EXERCISE BRIEF: Please write out every record below exactly as it stands.

EXCERPTED RECORDS:

-----

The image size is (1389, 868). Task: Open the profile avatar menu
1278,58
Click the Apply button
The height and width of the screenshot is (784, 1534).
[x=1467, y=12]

-----

EXERCISE ANSWER:
The image size is (1389, 868). Task: Open the profile avatar menu
1278,58
Click the Apply button
The height and width of the screenshot is (784, 1534).
[x=1467, y=12]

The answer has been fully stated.